I just got in a shiny Dell Precision 7510 loaded to the gills for one of our mobile graphics design standards to replace the Dell Precision M4800. It has Thunderbolt, NVMe, etc. Since we are still using Windows 7 for design it needs to work with that OS. Luckily Microsoft has released an update to support NVMe. Two KBs are needed.
The KB articles talk about injecting into your source install.wim from the original SP1 DVD however I chose to go a different route and do this via our Deployment Task Sequence.
Three reasons for this decision. One is that it is done via a hotfix, not an (more vetted) update so I want to only apply it to the affected systems. This thew out it being done via our Build and Capture TS. Second is there is a hotfix to the hotfix. The second hotfix (3087873) fixes a BSOD problem after applying the NVMe hotfix. The third being that as of this writing, we are using version 3 and version 2 of the hotfixes respectively.
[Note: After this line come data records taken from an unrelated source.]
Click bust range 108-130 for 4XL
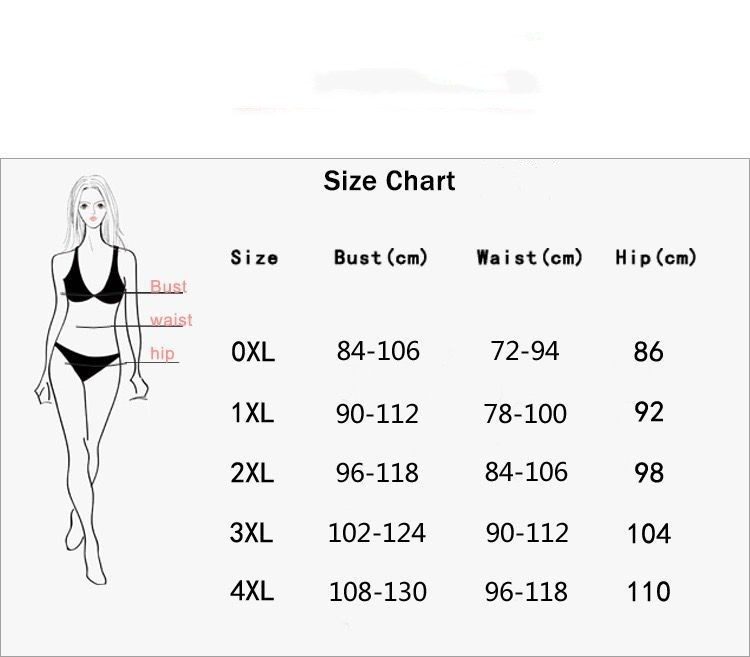 (377, 592)
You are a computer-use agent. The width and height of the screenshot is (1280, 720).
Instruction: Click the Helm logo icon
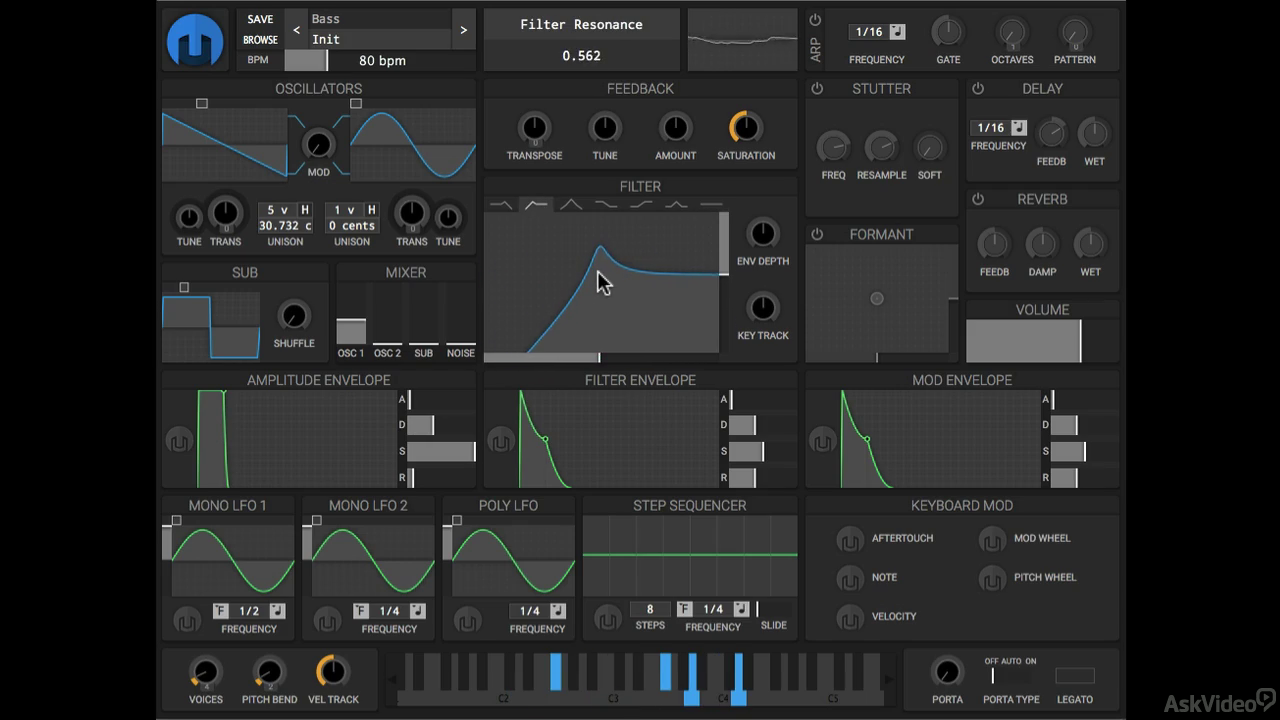pos(196,40)
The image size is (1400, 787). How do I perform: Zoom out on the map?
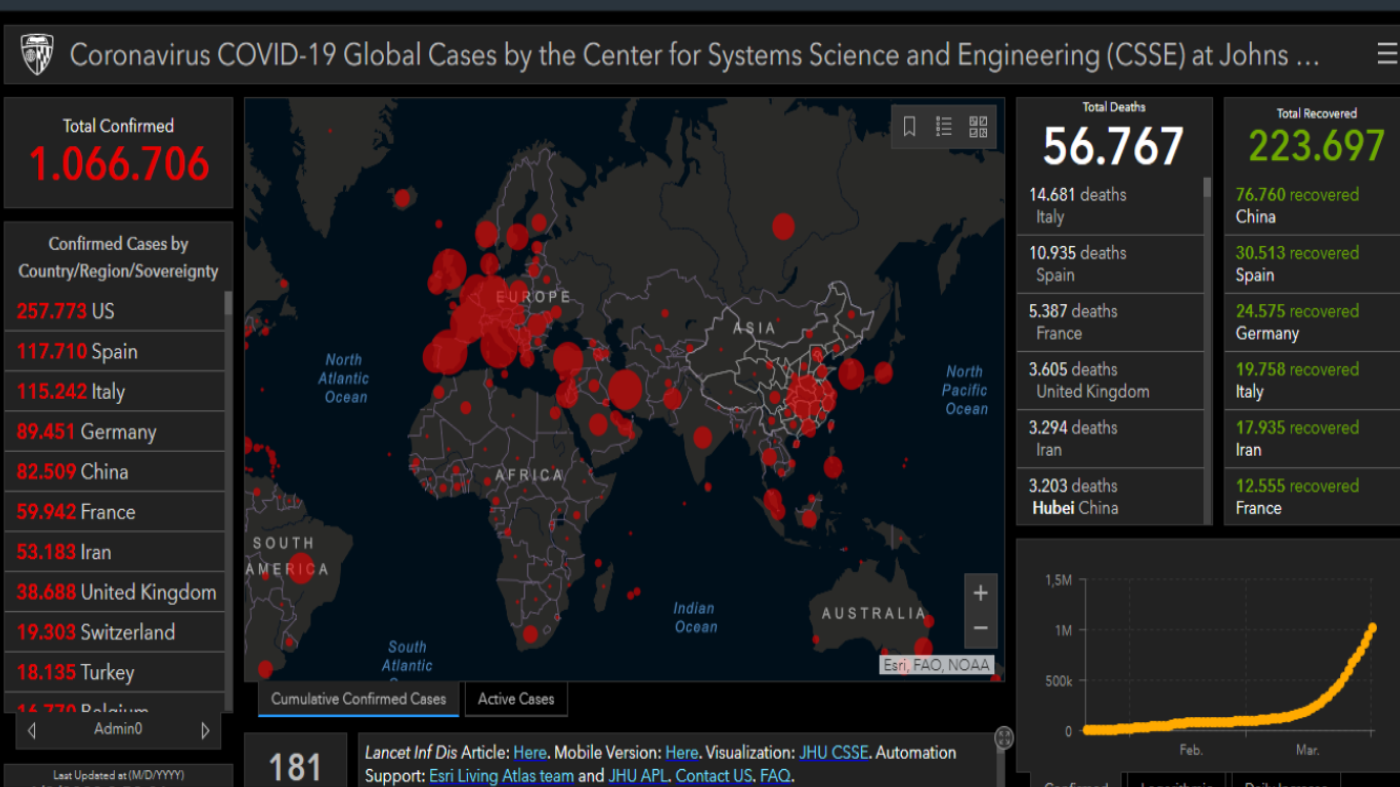pyautogui.click(x=980, y=629)
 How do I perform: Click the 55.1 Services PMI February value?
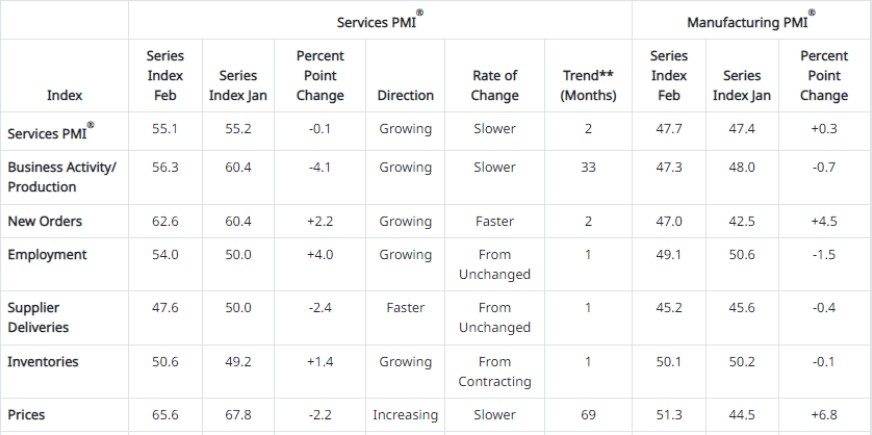coord(165,129)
Therefore I did not want to inject it for all systems.
In my TS, the OS arch is chosen via an HTA so immediately after the Apply OS step we run both hotfixes.
This is done via simple DISM commands calling a package containing both files:
DISM /Image:%OSDISK%\ /Add-Package /PackagePath:".\Windows6.1-KB2990941-v3-x64.msu"
DISM /Image:%OSDISK%\ /Add-Package /PackagePath:".\Windows6.1-KB3087873-v2-x64.msu"
While I did it as two steps, you can run it as one by stacking the PackagePath switches:
DISM /Image:%OSDISK%\ /Add-Package /PackagePath:".\Windows6.1-KB2990941-v3-x64.msu" /PackagePath:".\Windows6.1-KB3087873-v2-x64.msu"
Couple things to note.
The hotfixes are only for 64-Bit Windows 7 and Server 2008 R2. This is due to it needing UEFI. I will say that I got it to work with BIOS and drives formatted via the MBR but your hardware may not work this way. my eval units are BIOS, however for production they will be UEFI.
You cannot update the firmware of an NVMe drive in Windows 7. Per the first hotfix, the subnsystem is not in Windows until 8.1.